Function: `split-string`

split-string is a byte-compiled function defined in subr.el.gz.

Signature

(split-string STRING &optional SEPARATORS OMIT-EMPTY TRIM)

Documentation

Split STRING into substrings bounded by matches for SEPARATORS.

The beginning and end of STRING, and each match for SEPARATORS, are splitting points. The substrings matching SEPARATORS are removed, and the substrings between the splitting points are collected as a list, which is returned.

If SEPARATORS is non-nil, it should be a regular expression matching text that separates, but is not part of, the substrings. If omitted or nil, it defaults to split-string-default-separators, whose value is normally "[ \\f\\t\\n\\r\\v]+", and OMIT-EMPTY is then forced to t. SEPARATORS should never be a regexp that matches the empty string.

If OMIT-EMPTY is t, zero-length substrings are omitted from the list (so that for the default value of SEPARATORS leading and trailing whitespace are effectively trimmed). If nil, all zero-length substrings are retained, which correctly parses CSV format, for example.

If TRIM is non-nil, it should be a regular expression to match text to trim from the beginning and end of each substring. If trimming makes the substring empty and OMIT-EMPTY is t, it is dropped from the result.

Note that the effect of (split-string STRING) is the same as
(split-string STRING split-string-default-separators t). In the rare
case that you wish to retain zero-length substrings when splitting on whitespace, use (split-string STRING split-string-default-separators).

Modifies the match data; use save-match-data if necessary.

Other relevant functions are documented in the string group.

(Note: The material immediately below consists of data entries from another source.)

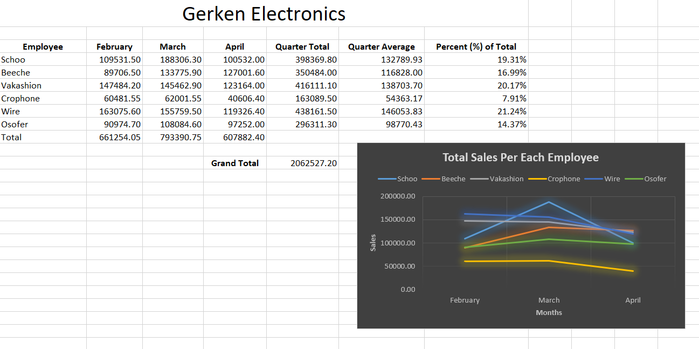The image size is (699, 349).
Task: Select the Quarter Total header cell
Action: [x=302, y=47]
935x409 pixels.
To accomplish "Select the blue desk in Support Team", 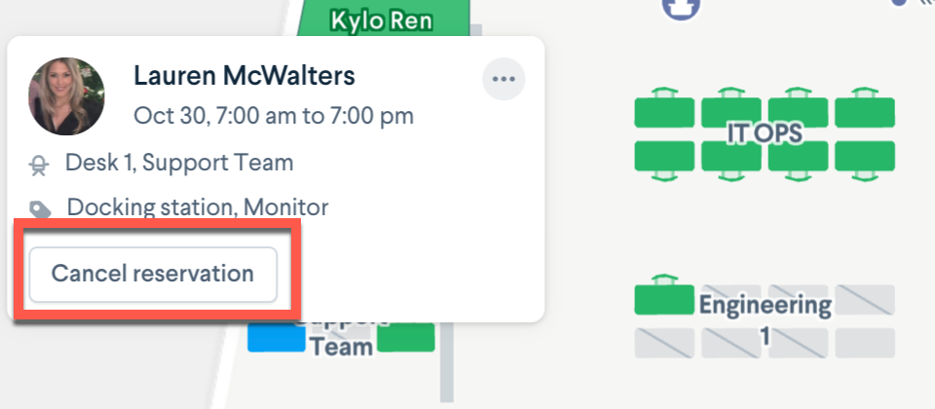I will click(x=276, y=338).
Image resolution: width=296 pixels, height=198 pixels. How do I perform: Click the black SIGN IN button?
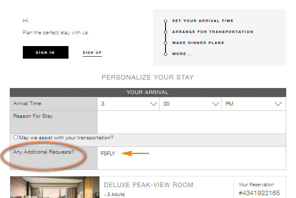point(46,52)
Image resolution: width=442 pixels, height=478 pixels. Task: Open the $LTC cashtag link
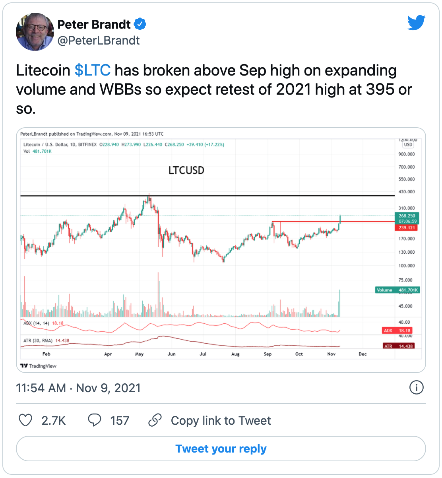pos(93,70)
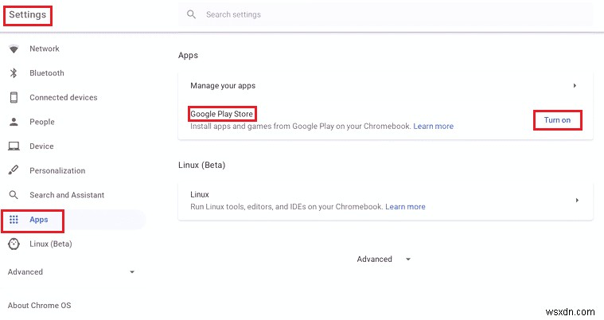The height and width of the screenshot is (320, 604).
Task: Expand Advanced dropdown below Linux section
Action: pyautogui.click(x=384, y=260)
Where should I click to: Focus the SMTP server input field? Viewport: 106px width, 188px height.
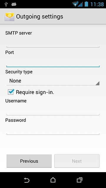53,43
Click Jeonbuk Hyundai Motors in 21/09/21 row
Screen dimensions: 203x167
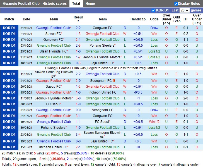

Probably introduced at or before Emacs version 20.1.

Shortdoc

;; string
(split-string "foo bar")
    => ("foo" "bar")
  (split-string "|foo|bar|" "|")
    => ("" "foo" "bar" "")
  (split-string "|foo|bar|" "|" t)
    => ("foo" "bar")

Aliases

Source Code

;; Defined in /usr/src/emacs/lisp/subr.el.gz
(defun split-string (string &optional separators omit-empty trim)
  "Split STRING into substrings bounded by matches for SEPARATORS.

The beginning and end of STRING, and each match for SEPARATORS, are
splitting points.  The substrings matching SEPARATORS are removed, and
the substrings between the splitting points are collected as a list,
which is returned.

If SEPARATORS is non-nil, it should be a regular expression matching text
that separates, but is not part of, the substrings.  If omitted or nil,
it defaults to `split-string-default-separators', whose value is
normally \"[ \\f\\t\\n\\r\\v]+\", and OMIT-EMPTY is then forced to t.
SEPARATORS should never be a regexp that matches the empty string.

If OMIT-EMPTY is t, zero-length substrings are omitted from the list (so
that for the default value of SEPARATORS leading and trailing whitespace
are effectively trimmed).  If nil, all zero-length substrings are retained,
which correctly parses CSV format, for example.

If TRIM is non-nil, it should be a regular expression to match
text to trim from the beginning and end of each substring.  If trimming
makes the substring empty and OMIT-EMPTY is t, it is dropped from the result.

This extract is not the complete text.